Selon elle, c’est « réducteur » de parler du quota pour les femmes. « Les femmes méritent plus », a-t-elle revendiqué. La représentativité, poursuit la députée, c’est « être ou ne pas être ». C’est pourquoi elle a invité toutes les femmes à lutter encore et encore pour mériter leur place.

Quid du projet « Engageons-nous ! »

Photo de famille des participantes

En partenariat avec plusieurs fondations européennes et africaines et le cofinancement de l’Union européenne (UE), la fondation Konrad Adenauer Stiftung (KAS) a initié le projet « Engageons-nous ! Pour plus de femmes en politique au Bénin et au Maroc ».

Le projet a pour objectif principal d’amener les partis politiques à faciliter aux jeunes femmes membres de jouer un rôle actif et d’avoir une influence accrue au sein des partis politiques au Maroc et au Bénin.

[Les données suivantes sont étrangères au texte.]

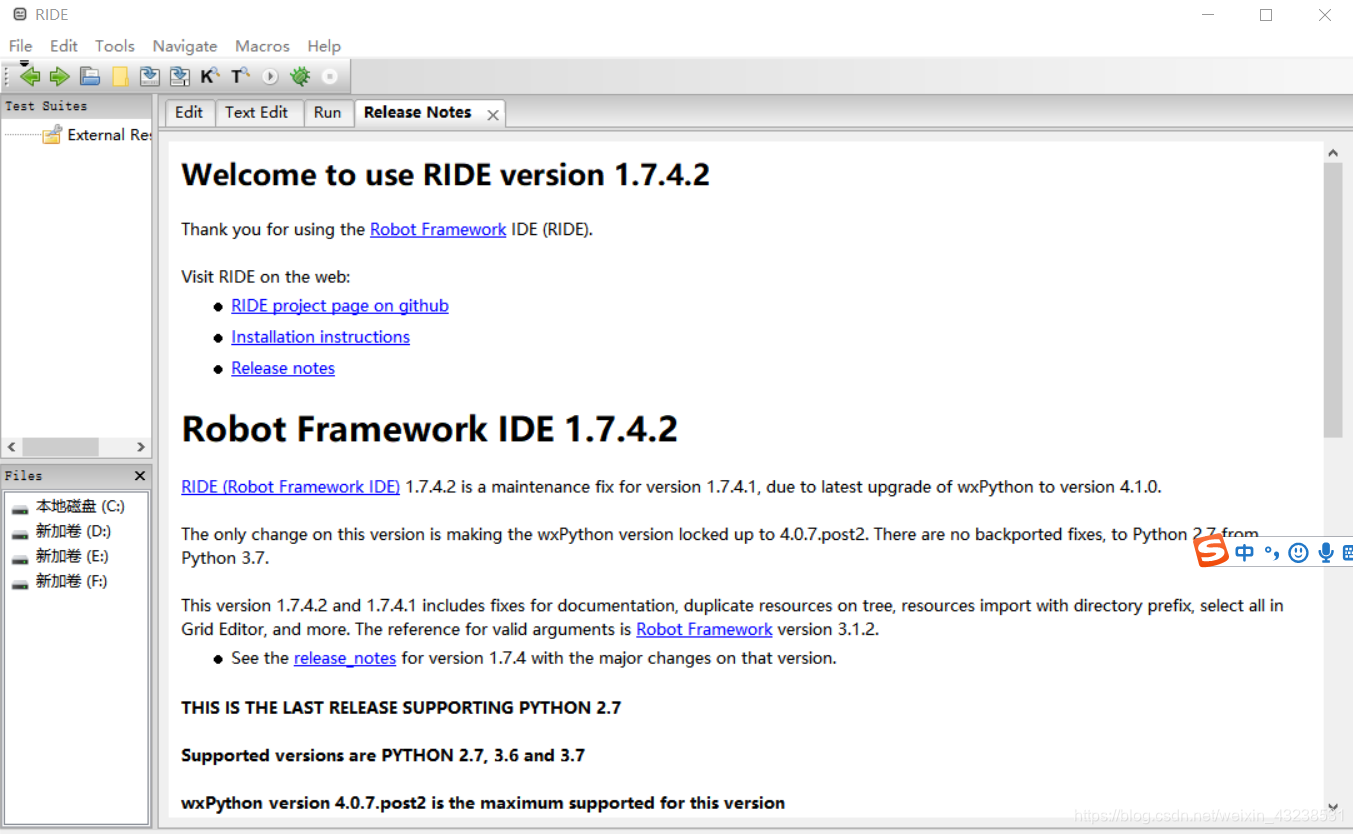The height and width of the screenshot is (834, 1353).
Task: Create a new file with the yellow page icon
Action: click(x=120, y=76)
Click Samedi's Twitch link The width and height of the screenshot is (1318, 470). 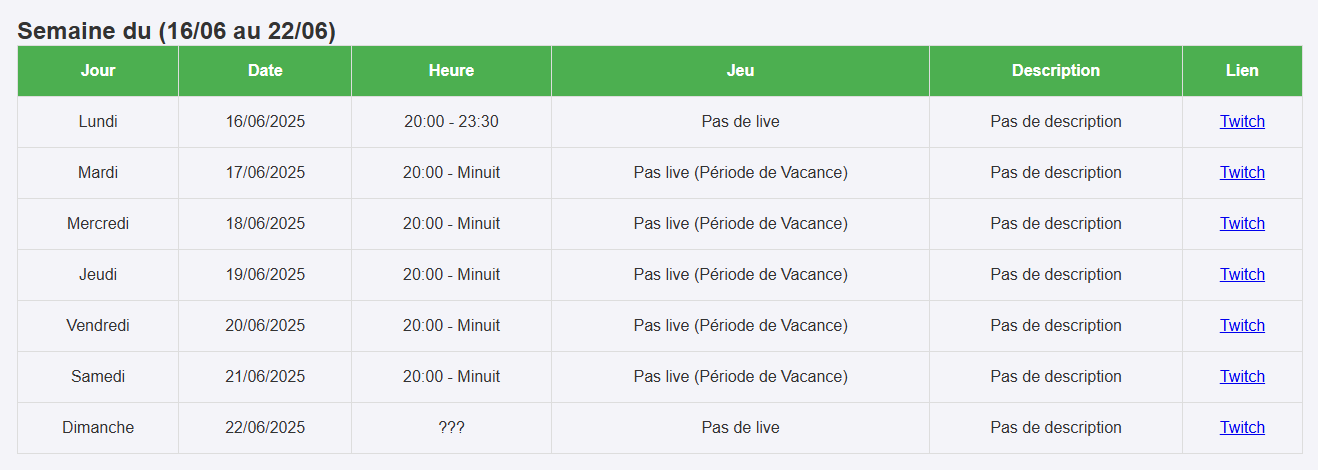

Dans le cadre de la mise en œuvre de ce projet, un réseau multipartite est organisé. Il vise à promouvoir le dialogue multipartite qui favorisera l’émergence d’approches et de positions communes sur les questions de politique et de réforme du renforcement du rôle des femmes au sein des partis politiques.

Des femmes politiques du Maroc (une délégation de 15 personnes)  ont partagé leurs expériences avec les Béninoises et Béninois sur l’introduction du quota. Elles ont échangé sur les mécanismes déployés pour une meilleure représentativité des femmes en politiques.